企業研究では、つい待遇や働く環境に目が向きがちですが、まずは「どのような会社なのか」を理解することが重要です。企業規模や売上などの数値から経営の安定性や将来性を確認するとともに、理念にも目を向け、企業が大切にしている価値観や考え方を知りましょう。そこに共感できるかどうかは、自分らしく長く働くための大切な判断軸になります。

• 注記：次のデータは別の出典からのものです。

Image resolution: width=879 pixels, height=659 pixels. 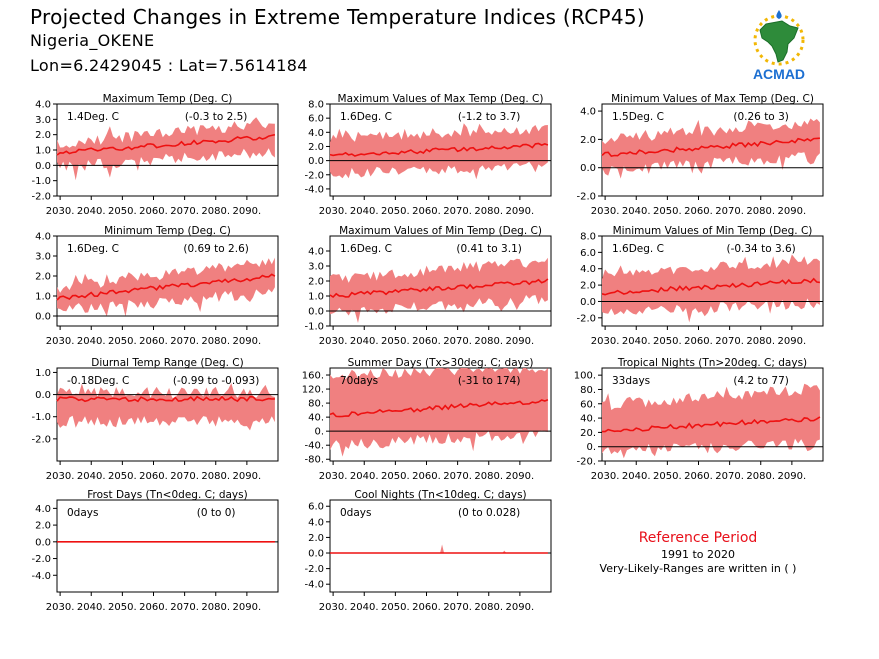 What do you see at coordinates (169, 66) in the screenshot?
I see `coordinates-label: Lon=6.2429045 : Lat=7.5614184` at bounding box center [169, 66].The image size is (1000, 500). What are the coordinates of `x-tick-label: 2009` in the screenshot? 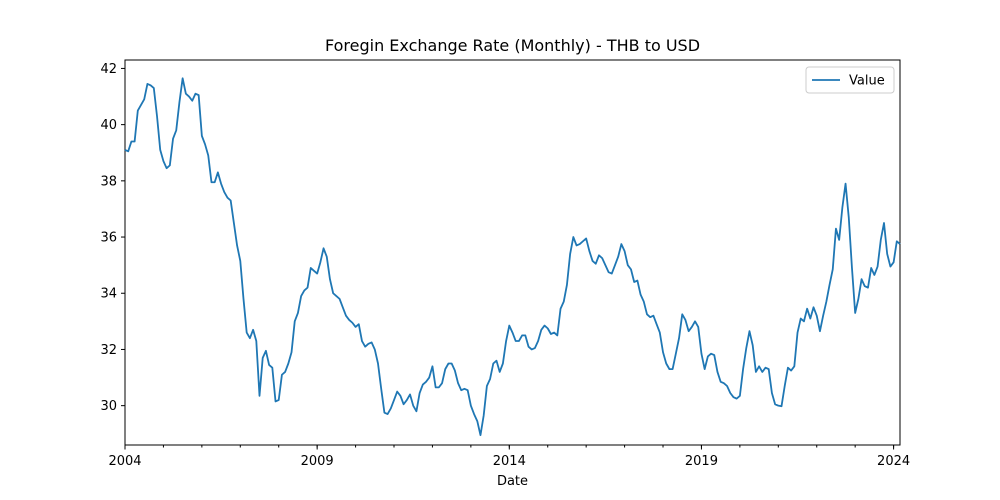 It's located at (318, 462).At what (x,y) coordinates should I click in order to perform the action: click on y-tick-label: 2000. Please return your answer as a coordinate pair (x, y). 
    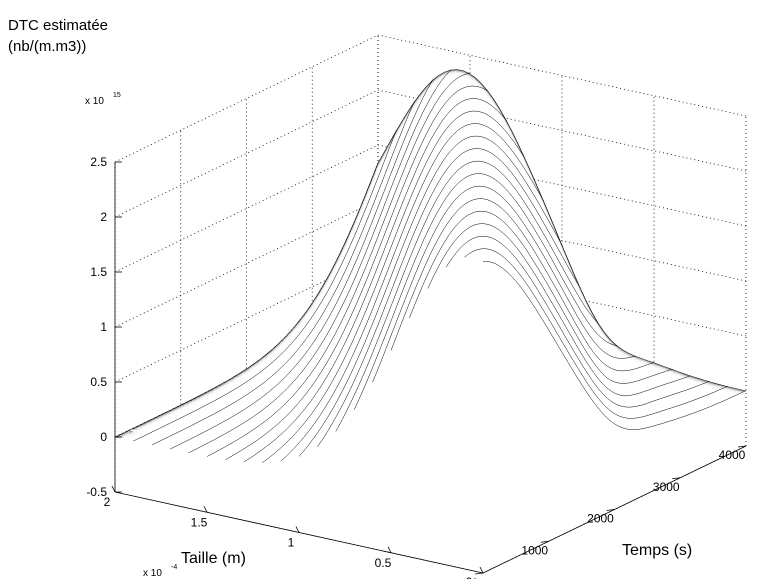
    Looking at the image, I should click on (600, 519).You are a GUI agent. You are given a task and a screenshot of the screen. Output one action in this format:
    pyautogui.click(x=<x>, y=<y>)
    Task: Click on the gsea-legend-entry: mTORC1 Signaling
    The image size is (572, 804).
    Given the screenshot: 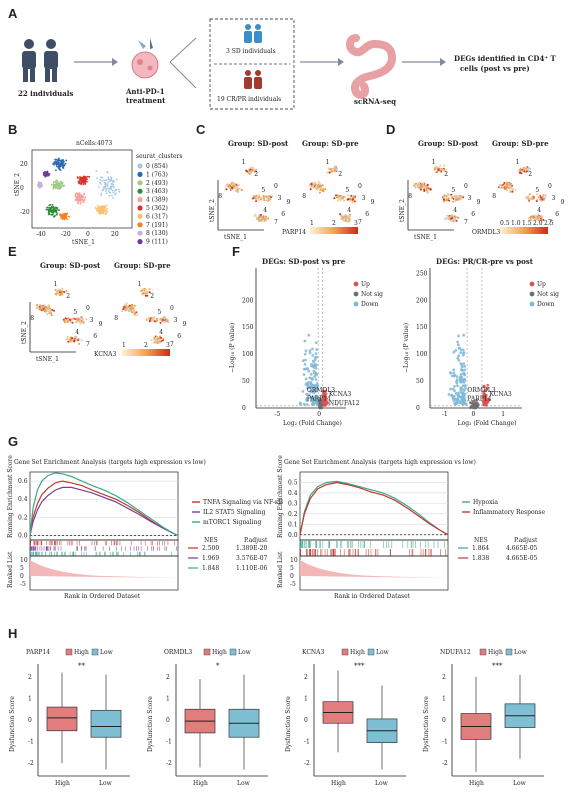 What is the action you would take?
    pyautogui.click(x=232, y=522)
    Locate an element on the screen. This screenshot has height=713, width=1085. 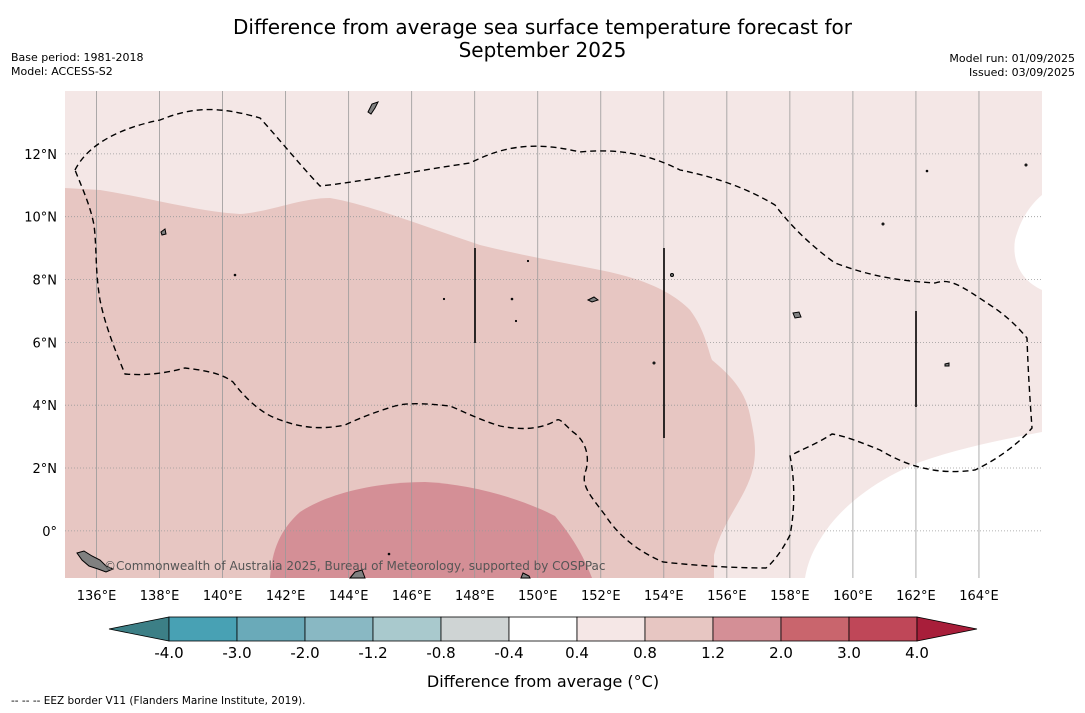
island-manus is located at coordinates (357, 574).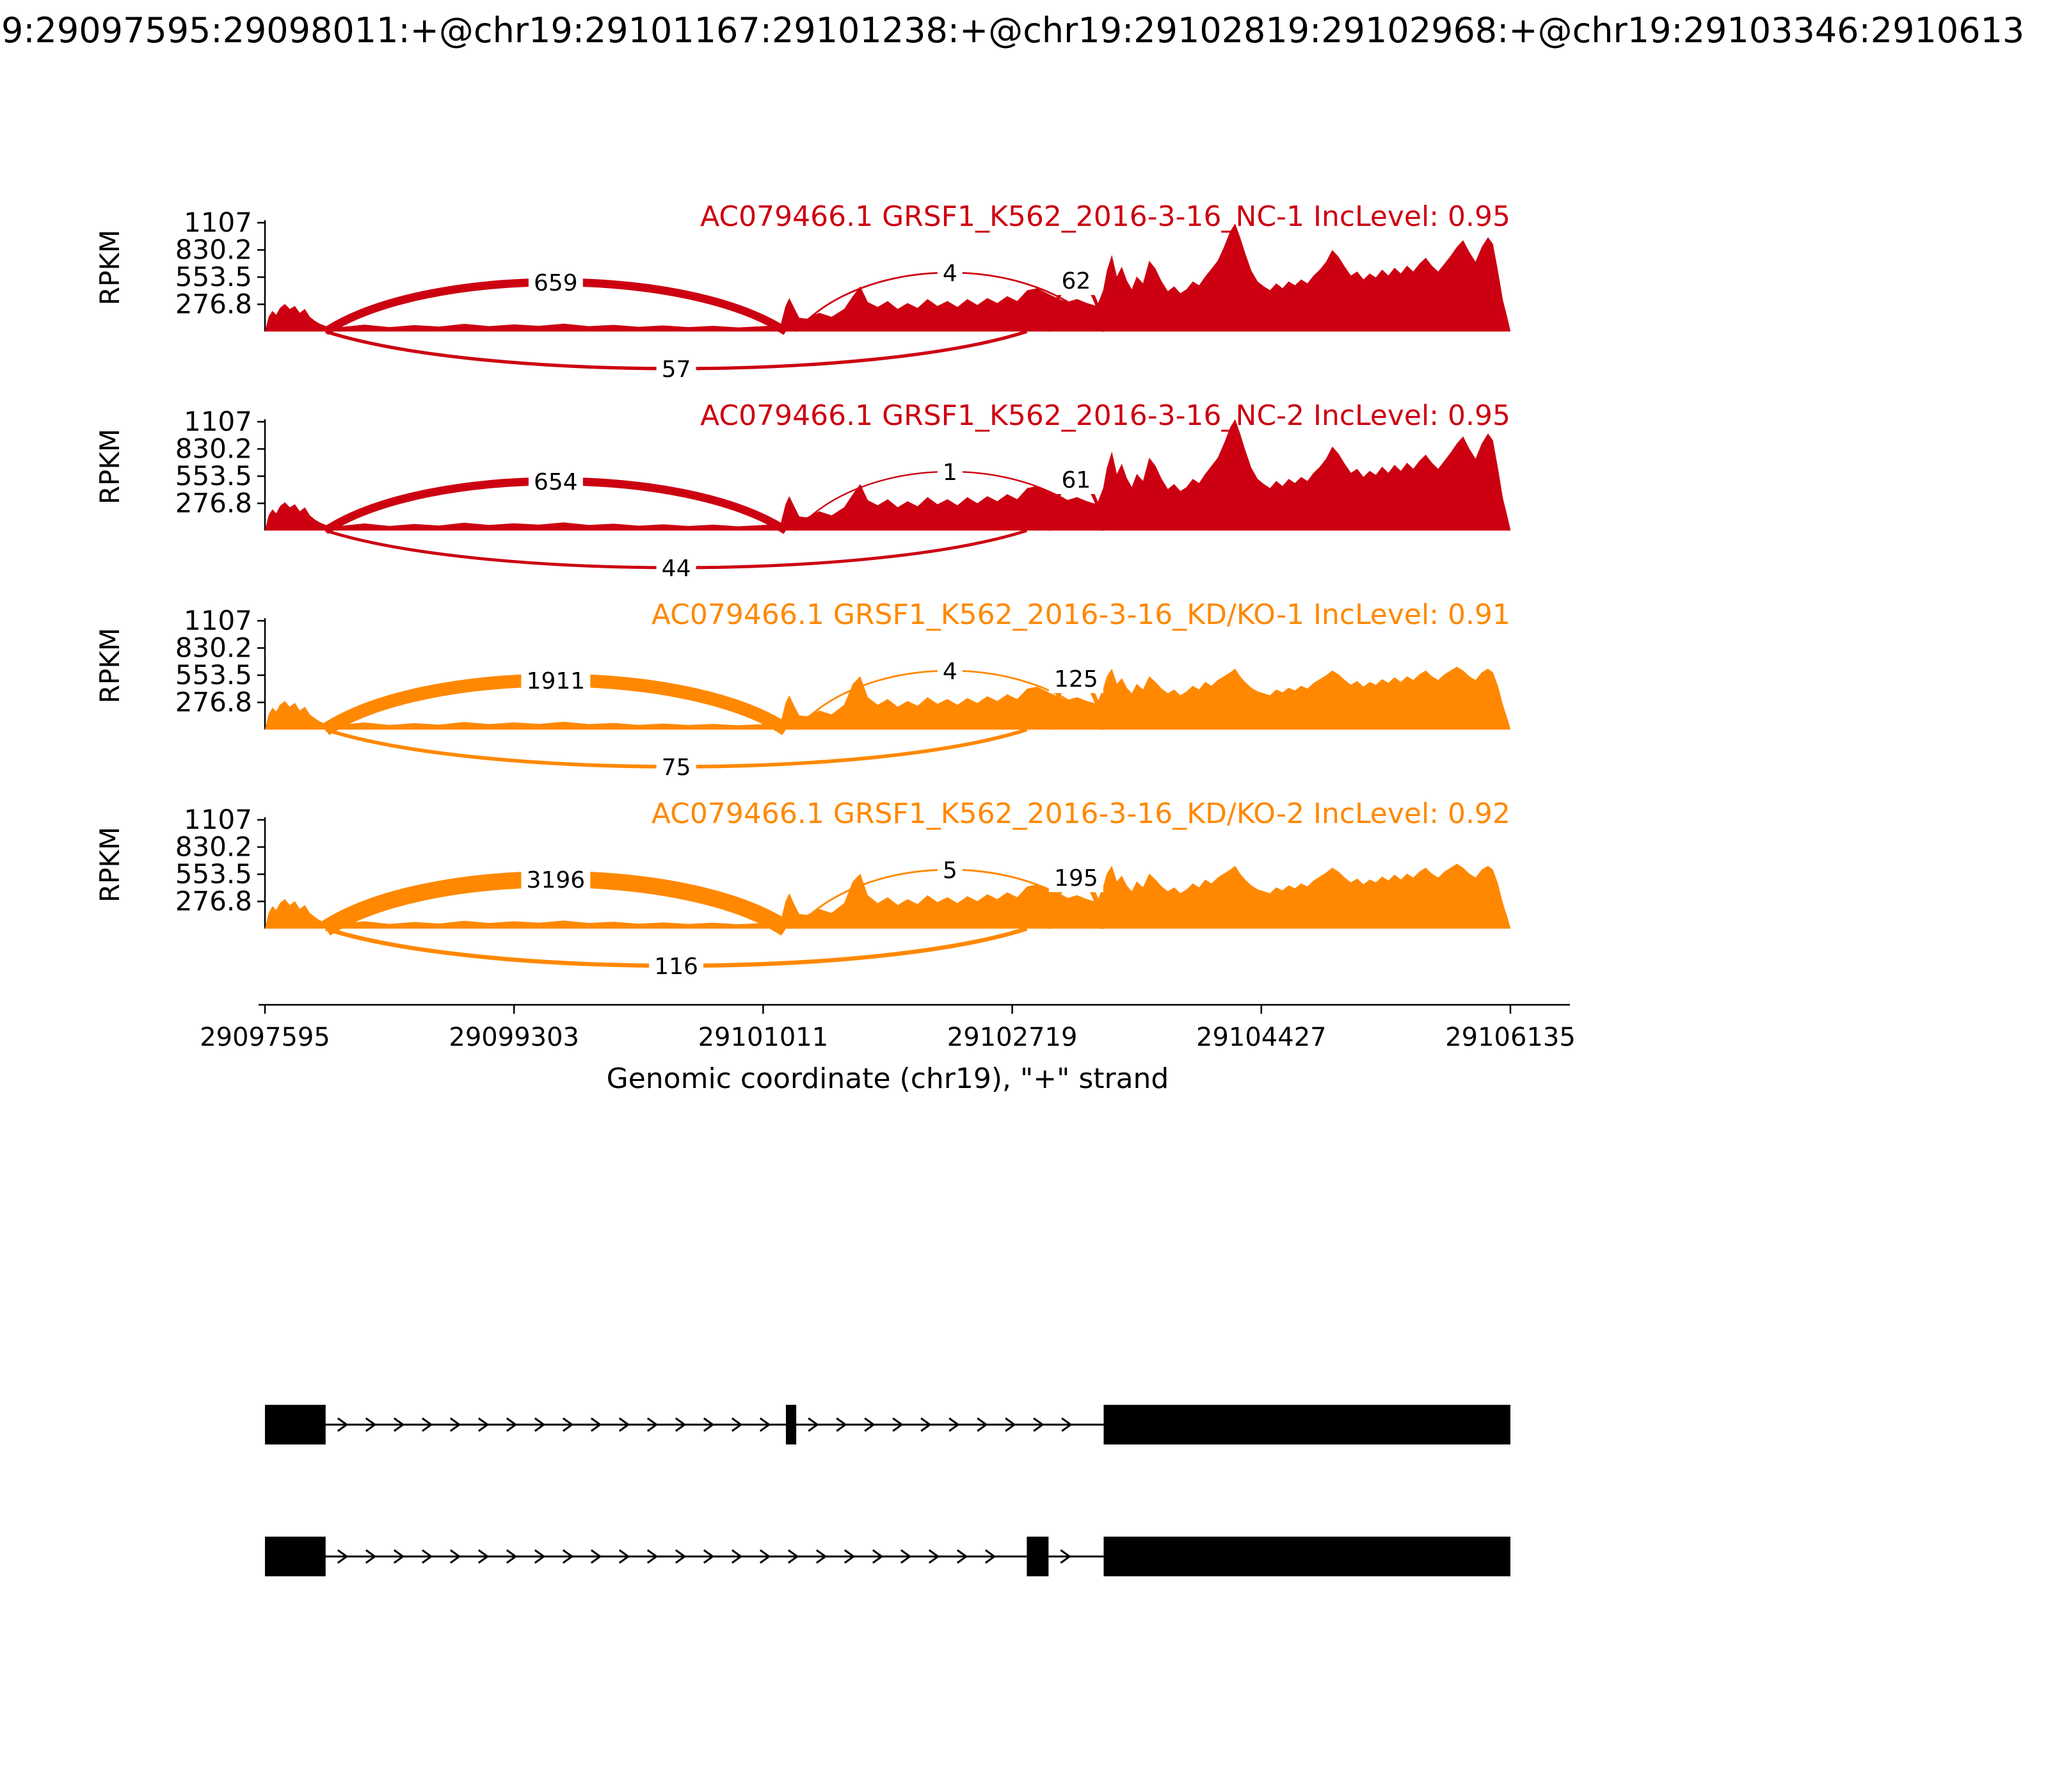 The image size is (2048, 1792). Describe the element at coordinates (676, 967) in the screenshot. I see `junction-count-label: 116` at that location.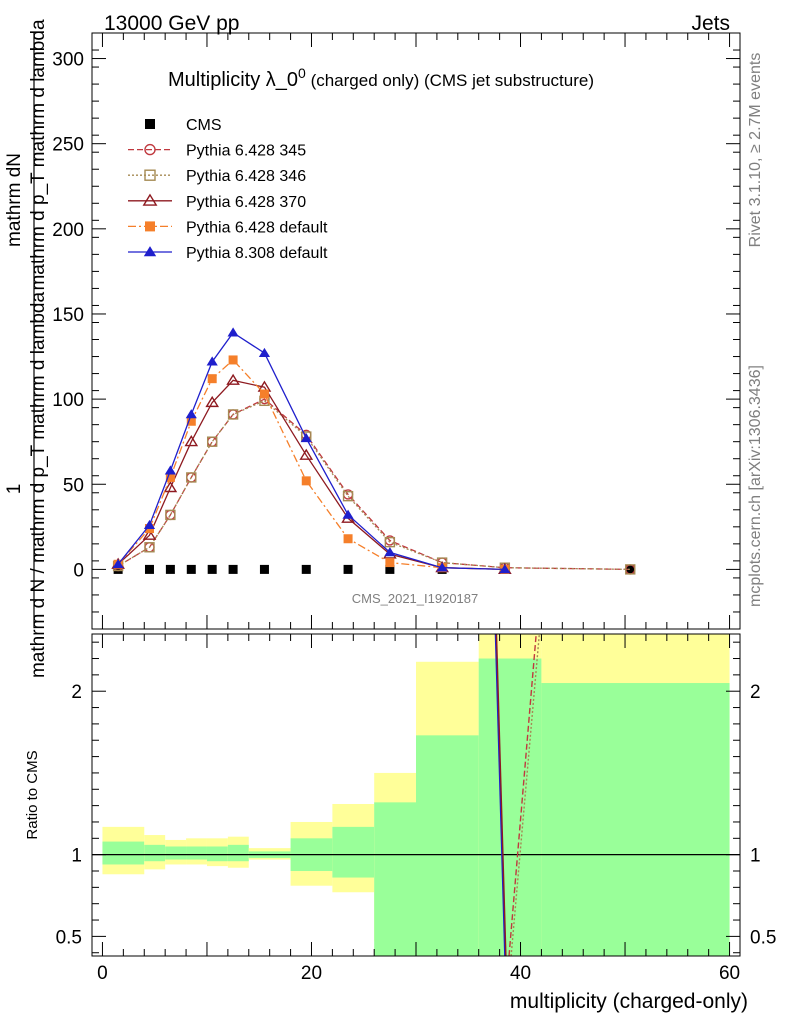  What do you see at coordinates (257, 254) in the screenshot?
I see `legend-label-p8def: Pythia 8.308 default` at bounding box center [257, 254].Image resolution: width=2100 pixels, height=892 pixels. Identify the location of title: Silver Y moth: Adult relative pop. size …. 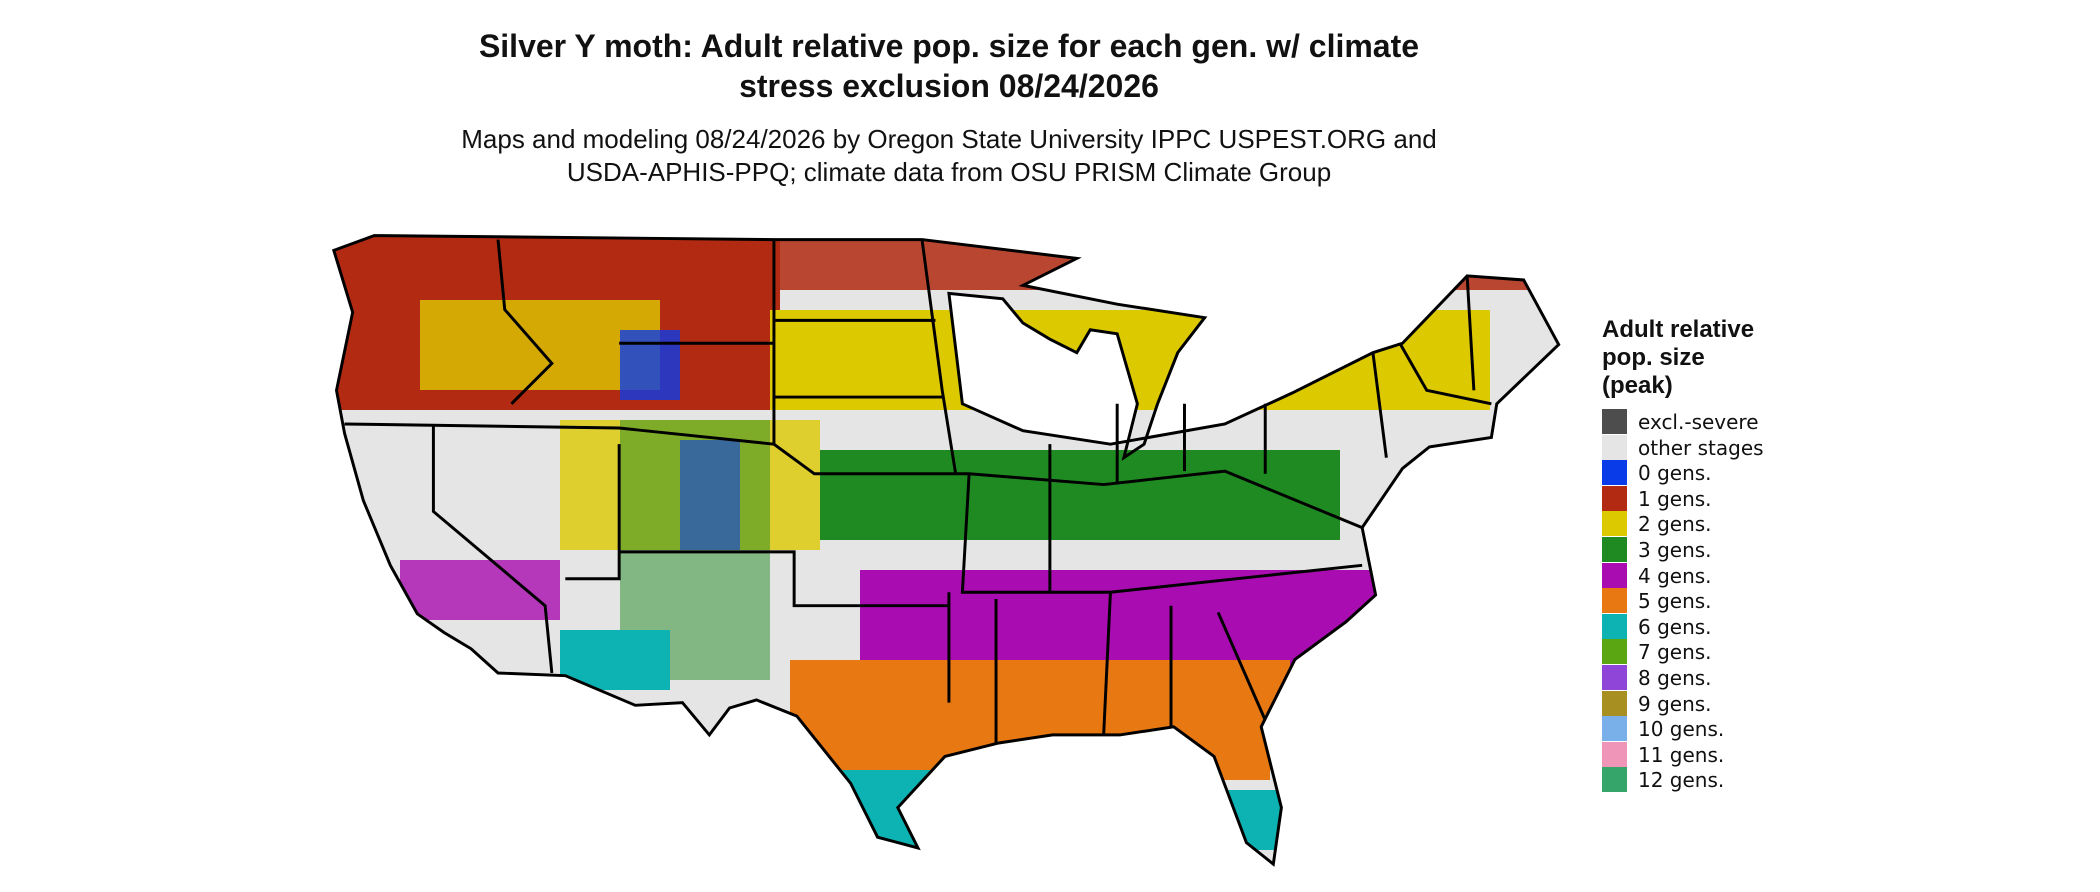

また、インターネットで情報を集めるだけでなく、実際に職場を訪れ、雰囲気を体感することも欠かせません。社員と直接話す機会があれば、「入社した決め手」や「入社後に感じたギャップ」などを積極的に質問することで、ミスマッチを防ぐヒントを得ることができます。
さらに、自分がいいなと感じた制度や福利厚生は“あること”だけでなく、“実際に利用されているか”も重要なポイントです。活用状況まで確認することで、より現実に即した判断ができるようになります。こうした情報を自分の目で確かめることが、納得感のある企業選びにつながります。
薬剤師には、病院、調剤薬局、ドラッグストアなど、多様な活躍のフィールドがあります。進路に迷った際は、実務実習を通じて、現場ごとの役割や業務の違いについて理解を深めたり、人事担当に相談したりするなどして、自分に合った働き方を見つけてほしいと思います。